● Exercise aim: Whatever lines the data contains, output all of them unchanged.

● Data to process:
+ + +
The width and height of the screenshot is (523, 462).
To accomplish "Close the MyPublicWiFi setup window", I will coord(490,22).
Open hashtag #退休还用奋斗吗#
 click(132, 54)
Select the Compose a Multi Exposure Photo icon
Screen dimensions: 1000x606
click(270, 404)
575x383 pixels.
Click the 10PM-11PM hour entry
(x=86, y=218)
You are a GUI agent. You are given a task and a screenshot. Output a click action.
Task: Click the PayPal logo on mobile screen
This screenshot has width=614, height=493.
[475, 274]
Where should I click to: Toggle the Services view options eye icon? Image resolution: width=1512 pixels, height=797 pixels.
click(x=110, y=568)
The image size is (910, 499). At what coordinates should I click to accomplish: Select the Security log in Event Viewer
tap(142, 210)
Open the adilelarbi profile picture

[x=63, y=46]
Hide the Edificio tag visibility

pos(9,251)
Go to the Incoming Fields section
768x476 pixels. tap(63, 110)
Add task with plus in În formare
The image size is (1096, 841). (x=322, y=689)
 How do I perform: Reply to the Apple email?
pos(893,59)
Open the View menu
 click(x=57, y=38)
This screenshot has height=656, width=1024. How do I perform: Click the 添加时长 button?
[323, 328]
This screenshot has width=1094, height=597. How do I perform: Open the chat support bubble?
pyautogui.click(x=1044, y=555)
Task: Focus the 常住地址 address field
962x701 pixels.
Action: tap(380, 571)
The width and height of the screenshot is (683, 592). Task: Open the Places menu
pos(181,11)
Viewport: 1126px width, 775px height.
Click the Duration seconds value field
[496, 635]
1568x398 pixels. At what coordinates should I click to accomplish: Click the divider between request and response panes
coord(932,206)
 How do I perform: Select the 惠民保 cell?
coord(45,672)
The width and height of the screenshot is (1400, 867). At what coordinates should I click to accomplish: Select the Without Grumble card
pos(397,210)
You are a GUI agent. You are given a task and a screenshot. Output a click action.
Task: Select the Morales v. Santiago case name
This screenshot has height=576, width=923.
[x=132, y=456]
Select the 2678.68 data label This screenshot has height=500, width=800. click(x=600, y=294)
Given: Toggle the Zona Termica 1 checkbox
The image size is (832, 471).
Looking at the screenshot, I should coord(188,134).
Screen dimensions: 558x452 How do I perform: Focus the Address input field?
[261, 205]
+ + +
● Answer section:
The width and height of the screenshot is (523, 462).
To accomplish "Close the MyPublicWiFi setup window", I will coord(490,22).
Open hashtag #退休还用奋斗吗#
 click(132, 54)
Select the Compose a Multi Exposure Photo icon
Screen dimensions: 1000x606
click(270, 404)
575x383 pixels.
Click the 10PM-11PM hour entry
(x=86, y=218)
You are a GUI agent. You are given a task and a screenshot. Output a click action.
Task: Click the PayPal logo on mobile screen
This screenshot has width=614, height=493.
[475, 274]
Where should I click to: Toggle the Services view options eye icon? Image resolution: width=1512 pixels, height=797 pixels.
click(x=110, y=568)
The image size is (910, 499). At what coordinates should I click to accomplish: Select the Security log in Event Viewer
tap(142, 210)
Open the adilelarbi profile picture

[x=63, y=46]
Hide the Edificio tag visibility

pos(9,251)
Go to the Incoming Fields section
768x476 pixels. tap(63, 110)
Add task with plus in În formare
The image size is (1096, 841). (x=322, y=689)
 How do I perform: Reply to the Apple email?
pos(893,59)
Open the View menu
 click(x=57, y=38)
This screenshot has height=656, width=1024. How do I perform: Click the 添加时长 button?
[323, 328]
This screenshot has width=1094, height=597. How do I perform: Open the chat support bubble?
pyautogui.click(x=1044, y=555)
Task: Focus the 常住地址 address field
962x701 pixels.
Action: tap(380, 571)
The width and height of the screenshot is (683, 592). Task: Open the Places menu
pos(181,11)
Viewport: 1126px width, 775px height.
Click the Duration seconds value field
[496, 635]
1568x398 pixels. At what coordinates should I click to accomplish: Click the divider between request and response panes
coord(932,206)
 How do I perform: Select the 惠民保 cell?
coord(45,672)
The width and height of the screenshot is (1400, 867). At what coordinates should I click to accomplish: Select the Without Grumble card
pos(397,210)
You are a GUI agent. You are given a task and a screenshot. Output a click action.
Task: Select the Morales v. Santiago case name
This screenshot has height=576, width=923.
[x=132, y=456]
Select the 2678.68 data label This screenshot has height=500, width=800. click(x=600, y=294)
Given: Toggle the Zona Termica 1 checkbox
The image size is (832, 471).
Looking at the screenshot, I should coord(188,134).
Screen dimensions: 558x452 How do I perform: Focus the Address input field?
[261, 205]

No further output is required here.